The FDA was careful to make that point in its statement about the approval of the 23andMe tests.
The agency said the tests “are intended to provide genetic risk information to consumers,” but they “cannot determine a person’s overall risk of developing a disease or condition.”
“It is important that people understand that genetic risk is just one piece of the bigger puzzle,” Jeffrey Shuren, director of the FDA’s Center for Devices and Radiological Health, said in the statement.
One of the major worries with direct-to-consumer testing is that customers could interpret results as definitive answers, said Brent Fogel, associate professor of neurology and human genetics and director of the UCLA Neurogenetics Clinic. In the clinical world, he said, genetic risk is used only occasionally as supportive evidence.
“A concern is that people will make decisions based on these results, and they may never get the disease in question,” he said.
Genetics isn’t the only factor
There are many things other than genetic variants that can contribute to the development of these diseases or conditions, including environmental or lifestyle factors. And these tests are looking only for specific variants — not all of which are associated with an increased risk of these diseases.
“Genetics isn’t destiny,” said Gregory Idos, assistant professor of clinical medicine at USC. “There’s a number of other factors that come into play when you’re looking at your susceptibility of getting a disease, and genetics is just one part of that.”

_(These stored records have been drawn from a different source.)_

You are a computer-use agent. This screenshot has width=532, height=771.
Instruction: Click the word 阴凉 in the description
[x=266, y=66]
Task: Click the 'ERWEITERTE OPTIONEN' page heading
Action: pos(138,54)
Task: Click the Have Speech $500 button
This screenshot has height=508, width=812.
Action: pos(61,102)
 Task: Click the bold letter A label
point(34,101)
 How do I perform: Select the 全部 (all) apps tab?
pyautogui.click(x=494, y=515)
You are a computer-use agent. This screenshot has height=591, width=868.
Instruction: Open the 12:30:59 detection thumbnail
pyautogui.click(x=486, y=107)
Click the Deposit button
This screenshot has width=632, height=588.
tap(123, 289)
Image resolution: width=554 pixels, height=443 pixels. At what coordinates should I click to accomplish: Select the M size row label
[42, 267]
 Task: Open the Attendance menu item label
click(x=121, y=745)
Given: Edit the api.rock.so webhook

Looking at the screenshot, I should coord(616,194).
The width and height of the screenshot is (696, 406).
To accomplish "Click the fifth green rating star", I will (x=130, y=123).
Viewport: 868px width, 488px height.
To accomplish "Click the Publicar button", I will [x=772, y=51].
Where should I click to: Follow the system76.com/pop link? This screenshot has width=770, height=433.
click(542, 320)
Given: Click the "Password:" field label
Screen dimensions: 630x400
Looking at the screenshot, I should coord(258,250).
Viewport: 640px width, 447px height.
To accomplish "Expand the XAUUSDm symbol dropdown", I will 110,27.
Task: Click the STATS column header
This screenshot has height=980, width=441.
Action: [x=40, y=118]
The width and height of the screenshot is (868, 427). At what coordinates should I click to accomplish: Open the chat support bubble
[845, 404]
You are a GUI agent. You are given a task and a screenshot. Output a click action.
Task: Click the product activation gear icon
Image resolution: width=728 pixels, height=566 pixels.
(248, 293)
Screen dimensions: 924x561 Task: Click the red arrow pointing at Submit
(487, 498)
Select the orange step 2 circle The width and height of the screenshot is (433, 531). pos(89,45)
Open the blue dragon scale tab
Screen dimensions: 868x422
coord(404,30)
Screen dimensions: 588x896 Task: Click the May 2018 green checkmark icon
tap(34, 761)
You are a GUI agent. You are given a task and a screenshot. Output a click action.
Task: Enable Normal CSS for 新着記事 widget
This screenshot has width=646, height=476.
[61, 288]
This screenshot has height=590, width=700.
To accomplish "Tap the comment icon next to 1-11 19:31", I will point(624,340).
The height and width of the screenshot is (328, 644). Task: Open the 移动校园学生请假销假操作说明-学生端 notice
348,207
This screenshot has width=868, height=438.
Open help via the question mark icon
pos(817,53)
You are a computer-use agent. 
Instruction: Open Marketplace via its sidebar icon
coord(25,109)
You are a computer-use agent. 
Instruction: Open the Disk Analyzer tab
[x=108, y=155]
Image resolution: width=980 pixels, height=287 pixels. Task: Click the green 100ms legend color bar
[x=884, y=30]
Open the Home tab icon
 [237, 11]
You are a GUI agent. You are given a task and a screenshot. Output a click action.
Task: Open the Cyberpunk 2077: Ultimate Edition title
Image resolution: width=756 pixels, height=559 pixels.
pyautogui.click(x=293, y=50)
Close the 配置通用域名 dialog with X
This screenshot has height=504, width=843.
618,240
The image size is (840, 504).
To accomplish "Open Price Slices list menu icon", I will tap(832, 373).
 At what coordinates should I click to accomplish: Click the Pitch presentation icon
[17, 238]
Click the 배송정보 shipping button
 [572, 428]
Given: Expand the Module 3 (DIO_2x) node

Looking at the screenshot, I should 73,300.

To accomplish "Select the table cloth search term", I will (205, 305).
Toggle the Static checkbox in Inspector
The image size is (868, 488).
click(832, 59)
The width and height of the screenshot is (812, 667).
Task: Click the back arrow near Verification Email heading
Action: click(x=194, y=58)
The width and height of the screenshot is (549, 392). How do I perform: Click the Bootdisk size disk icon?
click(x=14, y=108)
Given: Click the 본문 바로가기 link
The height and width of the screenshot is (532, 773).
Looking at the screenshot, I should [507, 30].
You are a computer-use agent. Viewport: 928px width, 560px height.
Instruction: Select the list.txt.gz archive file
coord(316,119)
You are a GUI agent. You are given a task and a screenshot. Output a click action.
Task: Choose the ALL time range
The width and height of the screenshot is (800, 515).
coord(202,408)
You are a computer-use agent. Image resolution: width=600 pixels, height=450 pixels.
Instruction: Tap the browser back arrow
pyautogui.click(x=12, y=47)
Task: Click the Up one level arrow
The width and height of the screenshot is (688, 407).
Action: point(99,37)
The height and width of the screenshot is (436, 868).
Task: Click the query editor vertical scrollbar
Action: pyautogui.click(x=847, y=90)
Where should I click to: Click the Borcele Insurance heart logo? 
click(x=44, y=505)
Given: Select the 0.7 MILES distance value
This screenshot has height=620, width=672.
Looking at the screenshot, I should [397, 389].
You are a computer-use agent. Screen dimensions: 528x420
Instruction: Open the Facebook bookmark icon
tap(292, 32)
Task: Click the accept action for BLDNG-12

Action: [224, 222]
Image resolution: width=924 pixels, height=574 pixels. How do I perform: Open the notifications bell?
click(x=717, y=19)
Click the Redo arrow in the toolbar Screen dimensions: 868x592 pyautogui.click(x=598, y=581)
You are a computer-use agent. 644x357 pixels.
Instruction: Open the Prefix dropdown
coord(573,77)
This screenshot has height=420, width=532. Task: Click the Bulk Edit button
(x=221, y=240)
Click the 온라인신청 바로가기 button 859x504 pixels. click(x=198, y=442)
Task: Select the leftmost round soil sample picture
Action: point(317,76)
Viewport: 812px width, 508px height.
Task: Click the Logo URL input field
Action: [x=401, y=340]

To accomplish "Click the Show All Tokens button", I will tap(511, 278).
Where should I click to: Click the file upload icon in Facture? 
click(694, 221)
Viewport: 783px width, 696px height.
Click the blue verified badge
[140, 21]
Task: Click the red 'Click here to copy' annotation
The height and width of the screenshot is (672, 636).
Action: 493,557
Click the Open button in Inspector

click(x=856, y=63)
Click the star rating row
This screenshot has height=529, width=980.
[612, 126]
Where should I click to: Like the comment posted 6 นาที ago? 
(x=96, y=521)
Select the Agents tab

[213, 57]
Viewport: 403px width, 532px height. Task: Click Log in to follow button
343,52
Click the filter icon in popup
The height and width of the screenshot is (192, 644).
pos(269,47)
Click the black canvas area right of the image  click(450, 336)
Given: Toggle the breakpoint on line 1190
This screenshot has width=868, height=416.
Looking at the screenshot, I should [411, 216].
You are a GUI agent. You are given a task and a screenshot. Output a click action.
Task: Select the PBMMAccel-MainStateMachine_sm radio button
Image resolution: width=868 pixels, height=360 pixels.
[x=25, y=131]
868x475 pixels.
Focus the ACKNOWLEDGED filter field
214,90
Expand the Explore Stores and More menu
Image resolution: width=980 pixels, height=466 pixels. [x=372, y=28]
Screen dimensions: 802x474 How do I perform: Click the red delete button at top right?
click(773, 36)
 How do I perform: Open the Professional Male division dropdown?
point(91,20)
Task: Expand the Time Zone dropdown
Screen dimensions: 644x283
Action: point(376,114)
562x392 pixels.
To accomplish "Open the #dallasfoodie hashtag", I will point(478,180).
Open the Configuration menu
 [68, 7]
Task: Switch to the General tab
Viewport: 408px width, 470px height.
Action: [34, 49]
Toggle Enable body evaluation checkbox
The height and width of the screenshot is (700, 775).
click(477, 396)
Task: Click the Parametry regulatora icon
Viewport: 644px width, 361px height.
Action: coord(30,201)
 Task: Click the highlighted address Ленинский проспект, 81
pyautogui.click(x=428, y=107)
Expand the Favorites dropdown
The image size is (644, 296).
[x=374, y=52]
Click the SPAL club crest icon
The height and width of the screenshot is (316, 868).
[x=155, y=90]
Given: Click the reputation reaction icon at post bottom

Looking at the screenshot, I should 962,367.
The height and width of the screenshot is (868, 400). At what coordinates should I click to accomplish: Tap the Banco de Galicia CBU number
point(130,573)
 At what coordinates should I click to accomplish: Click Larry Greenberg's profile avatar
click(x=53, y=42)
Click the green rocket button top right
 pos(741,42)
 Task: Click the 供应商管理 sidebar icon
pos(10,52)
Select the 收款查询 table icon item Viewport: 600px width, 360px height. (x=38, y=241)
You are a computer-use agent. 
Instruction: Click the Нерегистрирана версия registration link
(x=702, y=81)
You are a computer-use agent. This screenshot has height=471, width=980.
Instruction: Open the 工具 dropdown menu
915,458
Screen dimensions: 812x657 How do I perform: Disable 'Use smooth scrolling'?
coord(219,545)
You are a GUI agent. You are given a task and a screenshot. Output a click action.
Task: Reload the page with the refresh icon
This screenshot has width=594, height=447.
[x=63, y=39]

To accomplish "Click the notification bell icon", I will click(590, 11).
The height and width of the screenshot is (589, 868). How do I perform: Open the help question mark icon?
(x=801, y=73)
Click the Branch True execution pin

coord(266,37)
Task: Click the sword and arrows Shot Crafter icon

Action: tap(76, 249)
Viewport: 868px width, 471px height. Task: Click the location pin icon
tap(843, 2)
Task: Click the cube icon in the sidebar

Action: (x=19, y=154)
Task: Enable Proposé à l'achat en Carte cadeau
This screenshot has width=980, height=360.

23andMe said it will explain to customers before and after purchase what the tests can and can’t confirm, and add context to the results. The FDA also has mandated that the company’s reports and pre-purchase pages include information explaining the limitations of the tests.
The reports’ relevance may vary
Not all of 23andMe’s reports will be relevant for all ethnic groups.
Many studies about genetic diseases have focused on specific populations, meaning that available data may be more relevant to people of those ethnicities.
For example, 23andMe tells customers beforehand that its report on the incidence of three variants for Gaucher disease type 1 is most relevant for people of Ashkenazi Jewish descent, while its report on Glucose-6-phosphate-dehydrogenase deficiency is more germane for people of African descent.
There could be an emotional toll
This is especially relevant for reports on variants associated with an increased risk of Parkinson’s disease or late-onset Alzheimer’s disease, both of which have no cure.
The Alzheimer’s Assn. cautions individuals to speak with a genetics counselor before and after undergoing genetic testing. Though a number of people with the disease have inherited one or two copies of the APOE-e4 variant, which is part of the 23andMe test, inheriting that form of the gene does not guarantee that a person will get Alzheimer’s.
23andMe addresses this by requiring that customers read an online disclaimer before they view results for Parkinson’s and Alzheimer’s.
“This is an individual decision and not everyone necessarily is going to want this information, or they may want to wait to see that information,” said Hibbs of 23andMe.
What comes next
Idos of USC said customers should see the 23andMe reports as a steppingstone for further evaluation and discussion with a physician or genetics professional.
“It helps inform the evaluation, but you wouldn’t use it as the actual diagnostic standard test,” he said.